__Work to complete__
List each line in the records below that contains the string "particular".

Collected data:
——————————

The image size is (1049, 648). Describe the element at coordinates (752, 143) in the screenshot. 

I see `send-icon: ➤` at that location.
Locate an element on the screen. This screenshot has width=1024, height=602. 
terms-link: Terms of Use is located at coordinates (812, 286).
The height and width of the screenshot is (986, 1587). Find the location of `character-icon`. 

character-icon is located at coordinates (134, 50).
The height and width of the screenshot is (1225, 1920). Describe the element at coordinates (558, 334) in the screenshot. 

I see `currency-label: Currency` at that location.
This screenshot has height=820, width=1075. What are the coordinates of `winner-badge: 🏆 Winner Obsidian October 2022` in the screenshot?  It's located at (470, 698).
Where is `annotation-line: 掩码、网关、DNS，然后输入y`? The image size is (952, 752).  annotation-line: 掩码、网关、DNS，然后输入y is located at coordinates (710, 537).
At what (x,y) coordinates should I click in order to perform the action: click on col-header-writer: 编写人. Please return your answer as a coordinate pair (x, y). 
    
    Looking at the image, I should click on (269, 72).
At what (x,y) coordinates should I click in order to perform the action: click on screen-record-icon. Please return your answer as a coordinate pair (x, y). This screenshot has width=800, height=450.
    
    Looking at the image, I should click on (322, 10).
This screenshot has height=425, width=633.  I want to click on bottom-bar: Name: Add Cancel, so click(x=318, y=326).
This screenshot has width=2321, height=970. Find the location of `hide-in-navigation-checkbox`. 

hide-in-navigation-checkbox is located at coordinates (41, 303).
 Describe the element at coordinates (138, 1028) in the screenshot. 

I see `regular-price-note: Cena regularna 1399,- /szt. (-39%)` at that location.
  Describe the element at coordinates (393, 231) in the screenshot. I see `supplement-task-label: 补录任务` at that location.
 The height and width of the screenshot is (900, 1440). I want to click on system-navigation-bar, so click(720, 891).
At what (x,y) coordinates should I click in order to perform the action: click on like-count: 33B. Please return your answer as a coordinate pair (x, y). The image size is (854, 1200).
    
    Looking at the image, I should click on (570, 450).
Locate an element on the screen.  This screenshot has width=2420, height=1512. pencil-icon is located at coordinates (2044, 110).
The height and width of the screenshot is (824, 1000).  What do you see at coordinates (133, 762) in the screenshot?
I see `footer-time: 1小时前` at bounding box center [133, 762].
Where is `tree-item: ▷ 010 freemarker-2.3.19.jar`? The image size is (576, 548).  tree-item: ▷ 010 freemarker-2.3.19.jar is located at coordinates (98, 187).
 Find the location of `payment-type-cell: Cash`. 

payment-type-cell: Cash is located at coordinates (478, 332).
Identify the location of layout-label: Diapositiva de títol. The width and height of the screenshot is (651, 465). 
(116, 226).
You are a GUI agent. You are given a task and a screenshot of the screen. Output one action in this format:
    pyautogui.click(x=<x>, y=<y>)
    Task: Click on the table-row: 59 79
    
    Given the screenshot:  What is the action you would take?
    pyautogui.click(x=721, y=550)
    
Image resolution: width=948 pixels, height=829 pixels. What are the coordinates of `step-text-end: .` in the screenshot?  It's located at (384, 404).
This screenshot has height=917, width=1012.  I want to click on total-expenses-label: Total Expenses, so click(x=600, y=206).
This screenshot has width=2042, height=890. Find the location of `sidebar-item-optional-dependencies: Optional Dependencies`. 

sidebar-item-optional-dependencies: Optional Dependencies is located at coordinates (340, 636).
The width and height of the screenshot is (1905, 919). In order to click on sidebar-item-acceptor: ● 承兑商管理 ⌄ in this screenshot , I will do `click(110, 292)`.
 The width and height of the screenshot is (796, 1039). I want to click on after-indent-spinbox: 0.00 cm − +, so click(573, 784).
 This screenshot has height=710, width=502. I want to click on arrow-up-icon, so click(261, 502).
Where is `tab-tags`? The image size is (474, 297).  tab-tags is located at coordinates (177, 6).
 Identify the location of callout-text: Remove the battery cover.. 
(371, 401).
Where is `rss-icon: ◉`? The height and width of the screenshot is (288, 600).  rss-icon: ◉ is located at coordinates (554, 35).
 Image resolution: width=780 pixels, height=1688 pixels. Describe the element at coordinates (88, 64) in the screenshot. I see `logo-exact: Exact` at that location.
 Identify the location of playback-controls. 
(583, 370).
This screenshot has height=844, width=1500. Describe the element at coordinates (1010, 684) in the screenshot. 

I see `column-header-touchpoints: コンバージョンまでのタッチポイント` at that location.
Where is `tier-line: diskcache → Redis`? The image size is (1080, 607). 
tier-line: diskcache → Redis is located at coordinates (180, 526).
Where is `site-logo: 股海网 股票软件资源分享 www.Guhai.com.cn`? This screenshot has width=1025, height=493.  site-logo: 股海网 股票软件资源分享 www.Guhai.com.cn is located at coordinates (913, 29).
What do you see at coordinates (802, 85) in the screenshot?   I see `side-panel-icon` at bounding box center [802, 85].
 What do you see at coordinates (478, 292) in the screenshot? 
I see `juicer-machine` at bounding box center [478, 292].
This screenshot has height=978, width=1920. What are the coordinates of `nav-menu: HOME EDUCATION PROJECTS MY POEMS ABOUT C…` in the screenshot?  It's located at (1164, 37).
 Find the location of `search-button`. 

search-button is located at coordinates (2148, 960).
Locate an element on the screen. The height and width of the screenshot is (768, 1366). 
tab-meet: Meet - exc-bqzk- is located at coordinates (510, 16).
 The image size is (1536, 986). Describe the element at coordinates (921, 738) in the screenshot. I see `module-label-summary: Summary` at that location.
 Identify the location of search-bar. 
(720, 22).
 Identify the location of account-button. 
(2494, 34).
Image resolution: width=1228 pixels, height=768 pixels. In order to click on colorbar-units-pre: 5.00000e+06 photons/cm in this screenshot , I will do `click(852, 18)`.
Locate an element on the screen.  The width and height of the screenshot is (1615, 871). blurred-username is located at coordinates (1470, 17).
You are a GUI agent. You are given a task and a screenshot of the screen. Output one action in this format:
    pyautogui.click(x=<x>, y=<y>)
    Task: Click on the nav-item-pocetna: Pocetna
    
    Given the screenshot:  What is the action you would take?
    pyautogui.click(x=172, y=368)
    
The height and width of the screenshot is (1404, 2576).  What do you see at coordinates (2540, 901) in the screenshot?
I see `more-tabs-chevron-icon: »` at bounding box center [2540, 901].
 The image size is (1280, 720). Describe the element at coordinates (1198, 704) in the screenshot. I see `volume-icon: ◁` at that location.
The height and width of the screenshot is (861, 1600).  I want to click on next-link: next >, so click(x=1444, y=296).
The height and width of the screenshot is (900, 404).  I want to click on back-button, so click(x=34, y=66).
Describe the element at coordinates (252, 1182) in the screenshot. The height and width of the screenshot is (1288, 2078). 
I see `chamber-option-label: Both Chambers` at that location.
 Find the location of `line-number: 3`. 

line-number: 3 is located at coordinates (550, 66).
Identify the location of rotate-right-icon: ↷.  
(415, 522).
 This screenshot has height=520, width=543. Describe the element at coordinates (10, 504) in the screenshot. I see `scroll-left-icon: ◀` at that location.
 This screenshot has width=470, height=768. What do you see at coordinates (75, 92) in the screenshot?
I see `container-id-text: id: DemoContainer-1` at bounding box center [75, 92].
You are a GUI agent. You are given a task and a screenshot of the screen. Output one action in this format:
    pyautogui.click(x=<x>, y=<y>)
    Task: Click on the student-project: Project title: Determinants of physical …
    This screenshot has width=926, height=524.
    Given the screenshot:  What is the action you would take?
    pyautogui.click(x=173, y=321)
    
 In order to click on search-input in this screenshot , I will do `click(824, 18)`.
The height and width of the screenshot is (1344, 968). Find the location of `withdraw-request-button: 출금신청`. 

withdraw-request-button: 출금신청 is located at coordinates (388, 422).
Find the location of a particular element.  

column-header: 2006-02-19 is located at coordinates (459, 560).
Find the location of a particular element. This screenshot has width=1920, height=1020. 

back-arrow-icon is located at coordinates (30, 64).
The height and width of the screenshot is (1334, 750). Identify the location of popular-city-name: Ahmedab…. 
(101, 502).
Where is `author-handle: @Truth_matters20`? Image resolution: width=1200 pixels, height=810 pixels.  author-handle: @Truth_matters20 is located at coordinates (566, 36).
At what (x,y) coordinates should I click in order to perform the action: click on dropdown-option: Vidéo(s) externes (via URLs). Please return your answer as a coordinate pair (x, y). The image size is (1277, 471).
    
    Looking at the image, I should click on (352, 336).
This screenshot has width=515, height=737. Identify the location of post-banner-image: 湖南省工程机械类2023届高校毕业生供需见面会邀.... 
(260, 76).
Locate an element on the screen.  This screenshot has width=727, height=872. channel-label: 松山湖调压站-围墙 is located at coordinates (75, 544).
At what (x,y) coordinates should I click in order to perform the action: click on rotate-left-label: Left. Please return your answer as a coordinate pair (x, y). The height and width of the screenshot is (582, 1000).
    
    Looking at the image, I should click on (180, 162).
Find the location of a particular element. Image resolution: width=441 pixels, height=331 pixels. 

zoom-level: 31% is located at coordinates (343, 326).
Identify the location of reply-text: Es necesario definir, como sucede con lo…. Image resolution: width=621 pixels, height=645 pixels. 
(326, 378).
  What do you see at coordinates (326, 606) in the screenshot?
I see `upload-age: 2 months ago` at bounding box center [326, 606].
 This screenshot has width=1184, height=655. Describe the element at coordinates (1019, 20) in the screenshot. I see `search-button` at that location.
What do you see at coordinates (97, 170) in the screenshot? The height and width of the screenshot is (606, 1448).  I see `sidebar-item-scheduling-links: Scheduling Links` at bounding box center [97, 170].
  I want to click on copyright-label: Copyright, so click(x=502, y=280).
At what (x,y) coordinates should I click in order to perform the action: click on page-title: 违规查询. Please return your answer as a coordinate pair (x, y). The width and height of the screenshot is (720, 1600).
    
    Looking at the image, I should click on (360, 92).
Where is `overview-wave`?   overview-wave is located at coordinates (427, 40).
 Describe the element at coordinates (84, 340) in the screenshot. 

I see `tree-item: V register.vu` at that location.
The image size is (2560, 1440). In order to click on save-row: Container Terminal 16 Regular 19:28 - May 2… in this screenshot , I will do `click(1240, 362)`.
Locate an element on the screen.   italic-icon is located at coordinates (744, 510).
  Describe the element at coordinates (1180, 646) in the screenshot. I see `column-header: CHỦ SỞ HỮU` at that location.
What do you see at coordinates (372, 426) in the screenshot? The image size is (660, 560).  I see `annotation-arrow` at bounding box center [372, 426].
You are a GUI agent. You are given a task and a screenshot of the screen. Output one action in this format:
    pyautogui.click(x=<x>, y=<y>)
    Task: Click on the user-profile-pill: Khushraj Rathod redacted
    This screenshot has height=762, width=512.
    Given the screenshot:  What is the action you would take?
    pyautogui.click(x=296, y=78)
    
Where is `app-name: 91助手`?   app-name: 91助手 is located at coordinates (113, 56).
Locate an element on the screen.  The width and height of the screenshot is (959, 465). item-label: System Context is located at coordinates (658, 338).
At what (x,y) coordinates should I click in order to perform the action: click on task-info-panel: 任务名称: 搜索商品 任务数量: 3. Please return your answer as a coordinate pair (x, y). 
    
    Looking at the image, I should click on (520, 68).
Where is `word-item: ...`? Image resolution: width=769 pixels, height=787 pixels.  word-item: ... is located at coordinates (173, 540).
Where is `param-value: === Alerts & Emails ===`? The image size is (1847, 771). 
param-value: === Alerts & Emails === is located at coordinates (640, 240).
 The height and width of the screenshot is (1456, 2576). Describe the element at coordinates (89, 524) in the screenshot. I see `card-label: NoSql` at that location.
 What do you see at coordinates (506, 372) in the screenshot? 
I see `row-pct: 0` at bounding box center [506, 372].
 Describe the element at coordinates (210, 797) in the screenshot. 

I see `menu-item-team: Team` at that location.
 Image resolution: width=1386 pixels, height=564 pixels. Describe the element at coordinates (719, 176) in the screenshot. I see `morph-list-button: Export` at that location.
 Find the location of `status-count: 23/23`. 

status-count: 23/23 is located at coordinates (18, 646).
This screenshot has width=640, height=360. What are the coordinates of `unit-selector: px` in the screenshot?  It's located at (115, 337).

——————————

__Exercise output__
Find the location of a particular element.  
Find the location of a particular element. This screenshot has width=1920, height=1020. 
Find the location of a particular element. Image resolution: width=441 pixels, height=331 pixels. 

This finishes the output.